Cuando se llega al gobierno con
un proyecto claramente definido y expuesto, sin importar su orientación, es
normal la reacción de quienes encuentran afectados sus intereses personales con
el proyecto en curso. Después de varios decenios concentrados en adelgazar los
derechos sociales, las urnas decidieron ponerle fin a esa política y se levantó
la animadversión de los que resultaron afectados por el cambio de sentido.
Una muestra clara de
hacer patente el desacuerdo es formulando afirmaciones sin sustento. Así se
puede decir, AMLO no tiene estrategia ¿De veras se lo creen? Una cosa es
no estar de acuerdo y otra muy distinta demostrar que el actual gobierno no
tiene estrategia. AMLO es un ignorante ¿De veras se lo creen? Una cosa
es no coincidir y negarse a aceptar que haya saberes diferentes y otra muy
distinta desconocer que el actual gobierno dispone de un acopio y selección de
información para impulsar sus acciones.
Hay dichos que reflejan la
desesperación, la mala fe o la vesania de quien los profiere cuando afirma que
AMLO es un dictador, un tirano. El resentimiento se estrella con la realidad,
no hay elemento para demostrarlo, se trata de figuración retórica. Las
libertades en México se mantienen incólumes. Hay libertad de cultos, de prensa
y pensamiento, de comercio y tránsito, de asociación y reunión, elecciones
libres. Todo este conjunto de libertades queda fortalecido con el principio de
no recurrir a la represión, no hacer del uso de la fuerza pública para limitar
o suprimir libertades.
Desde un principio la estrategia
de López Obrador ha estado orientada a fortalecer los menguados derechos
sociales sin cancelar libertades, reordenando prioridades, desactivando las
tuberías de la corrupción. Es un reto de no fácil resolución cuando hay
historial y estructuras de componenda entre lo público y lo privado, al grado
que la corrupción, como el crimen organizado, tiene base social. Base que, por
ejemplo, se anida en instituciones académicas, como lo demostró el reportaje de
la Estafa Maestra expuesto por el medio digital Animal Político.
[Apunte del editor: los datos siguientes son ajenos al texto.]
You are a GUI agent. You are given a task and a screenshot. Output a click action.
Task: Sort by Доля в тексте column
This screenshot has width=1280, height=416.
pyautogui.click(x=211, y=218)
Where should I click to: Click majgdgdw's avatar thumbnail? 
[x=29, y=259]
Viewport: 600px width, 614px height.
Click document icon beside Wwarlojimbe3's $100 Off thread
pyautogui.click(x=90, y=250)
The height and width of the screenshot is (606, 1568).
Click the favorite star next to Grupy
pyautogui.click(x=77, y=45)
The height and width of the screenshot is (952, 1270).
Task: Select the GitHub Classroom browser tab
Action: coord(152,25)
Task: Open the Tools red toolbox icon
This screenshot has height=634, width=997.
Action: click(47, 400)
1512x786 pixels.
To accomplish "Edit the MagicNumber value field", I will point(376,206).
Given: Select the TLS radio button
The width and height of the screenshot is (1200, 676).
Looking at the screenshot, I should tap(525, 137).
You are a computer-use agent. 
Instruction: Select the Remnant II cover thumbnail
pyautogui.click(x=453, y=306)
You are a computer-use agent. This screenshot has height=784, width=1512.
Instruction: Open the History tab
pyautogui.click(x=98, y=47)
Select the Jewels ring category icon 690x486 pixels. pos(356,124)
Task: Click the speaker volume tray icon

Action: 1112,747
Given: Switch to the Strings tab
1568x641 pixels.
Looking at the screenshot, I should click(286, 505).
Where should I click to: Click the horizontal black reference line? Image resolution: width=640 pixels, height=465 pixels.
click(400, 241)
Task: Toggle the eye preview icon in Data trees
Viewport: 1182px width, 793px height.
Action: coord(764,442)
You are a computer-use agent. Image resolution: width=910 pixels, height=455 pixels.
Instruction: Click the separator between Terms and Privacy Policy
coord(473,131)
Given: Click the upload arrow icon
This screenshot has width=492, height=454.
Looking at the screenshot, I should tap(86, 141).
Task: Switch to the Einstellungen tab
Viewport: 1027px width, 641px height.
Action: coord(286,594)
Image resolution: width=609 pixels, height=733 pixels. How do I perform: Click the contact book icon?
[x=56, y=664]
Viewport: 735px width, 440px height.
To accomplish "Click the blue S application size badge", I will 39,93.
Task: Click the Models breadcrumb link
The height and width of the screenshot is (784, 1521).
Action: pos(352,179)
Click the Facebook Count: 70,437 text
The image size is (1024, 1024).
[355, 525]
En los últimos años se fueron
desmontando derechos sociales en lo agrario, en lo laboral, en la educación, en
las pensiones y, por supuesto, en la salud pública. En este último rubro, desgastando
la operatividad de los servicios de salud del Estado, colocando en una bolsa
aparte a los funcionarios para ser atendidos por los hospitales privados al proporcionarles
un seguro de gastos médicos mayores. Una manera de desacreditar los servicios
de salud del Estado.
El primero de enero pasado, día
que inició formalmente la operación del Instituto de Salud para el Bienestar, desató
una ola de descalificaciones en contra el mismo. De la noche a la mañana hay
expertos sobre los servicios de salud pública por todos lados, pronosticando
que el fracaso del INSABI. Son pocos los que se han dedicado de tiempo atrás a
denunciar el deterioro del sector salud. Así como otros aprovecharon para
depredarlo, sin que se sepa de denuncias en curso de los exsecretarios de Salud.
Mientras tanto, el elefante reumático sigue ahí.
Por ello es importante y decisivo
dejar de oponer el régimen de libertades al menú de derechos sociales, no se
trata de una elección por eliminación. Un Estado fortalecido al servicio y
protección de sus ciudadanos no plantea de principio tal dilema. Pero los
intereses creados sí se lo plantean.